ACTION ITEM: In the data below, find the line containing "769x461 pixels."; reproduce that line and all subsequent lines exactly, and nothing else.

PROVIDED DATA:
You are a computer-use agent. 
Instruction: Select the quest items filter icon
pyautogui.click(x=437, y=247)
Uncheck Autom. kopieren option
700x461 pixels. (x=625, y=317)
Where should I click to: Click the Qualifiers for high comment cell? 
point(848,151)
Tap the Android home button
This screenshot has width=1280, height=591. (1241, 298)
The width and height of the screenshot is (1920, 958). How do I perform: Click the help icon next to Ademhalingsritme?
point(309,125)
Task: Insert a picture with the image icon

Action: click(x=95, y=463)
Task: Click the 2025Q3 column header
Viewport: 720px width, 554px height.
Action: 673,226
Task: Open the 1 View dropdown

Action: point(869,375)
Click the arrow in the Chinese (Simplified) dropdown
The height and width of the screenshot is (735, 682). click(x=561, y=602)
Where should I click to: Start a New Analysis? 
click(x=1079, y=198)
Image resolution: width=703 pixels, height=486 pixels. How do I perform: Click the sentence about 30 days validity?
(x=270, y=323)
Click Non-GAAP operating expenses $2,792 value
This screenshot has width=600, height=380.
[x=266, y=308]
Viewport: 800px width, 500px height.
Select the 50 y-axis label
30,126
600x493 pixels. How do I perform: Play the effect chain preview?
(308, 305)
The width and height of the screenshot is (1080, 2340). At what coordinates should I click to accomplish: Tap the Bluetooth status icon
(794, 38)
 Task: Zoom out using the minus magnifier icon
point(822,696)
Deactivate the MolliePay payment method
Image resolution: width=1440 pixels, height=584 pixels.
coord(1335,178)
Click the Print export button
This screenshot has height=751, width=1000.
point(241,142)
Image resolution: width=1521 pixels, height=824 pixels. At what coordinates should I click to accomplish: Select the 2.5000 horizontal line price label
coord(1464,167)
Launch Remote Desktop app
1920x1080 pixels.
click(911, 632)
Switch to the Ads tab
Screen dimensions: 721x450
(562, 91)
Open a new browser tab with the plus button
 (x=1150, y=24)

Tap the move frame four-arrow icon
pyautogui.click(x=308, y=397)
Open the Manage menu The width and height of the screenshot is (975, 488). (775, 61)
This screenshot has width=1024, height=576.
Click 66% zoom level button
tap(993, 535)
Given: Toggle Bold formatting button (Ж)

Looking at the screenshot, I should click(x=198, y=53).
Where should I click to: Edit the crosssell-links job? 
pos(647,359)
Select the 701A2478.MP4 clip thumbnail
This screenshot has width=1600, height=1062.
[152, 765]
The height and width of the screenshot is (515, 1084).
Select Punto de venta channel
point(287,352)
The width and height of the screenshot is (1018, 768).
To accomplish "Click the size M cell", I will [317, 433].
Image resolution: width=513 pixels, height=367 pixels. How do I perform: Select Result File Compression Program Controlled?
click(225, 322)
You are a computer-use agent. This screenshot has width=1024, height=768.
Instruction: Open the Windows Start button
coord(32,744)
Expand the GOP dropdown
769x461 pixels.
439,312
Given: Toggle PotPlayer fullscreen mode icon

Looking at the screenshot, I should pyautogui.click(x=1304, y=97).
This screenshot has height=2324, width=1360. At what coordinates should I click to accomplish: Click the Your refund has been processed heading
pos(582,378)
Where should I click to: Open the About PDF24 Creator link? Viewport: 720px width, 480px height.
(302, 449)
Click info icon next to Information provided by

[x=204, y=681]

THE ANSWER:
769x461 pixels.
439,312
Given: Toggle PotPlayer fullscreen mode icon

Looking at the screenshot, I should pyautogui.click(x=1304, y=97).
This screenshot has height=2324, width=1360. At what coordinates should I click to accomplish: Click the Your refund has been processed heading
pos(582,378)
Where should I click to: Open the About PDF24 Creator link? Viewport: 720px width, 480px height.
(302, 449)
Click info icon next to Information provided by

[x=204, y=681]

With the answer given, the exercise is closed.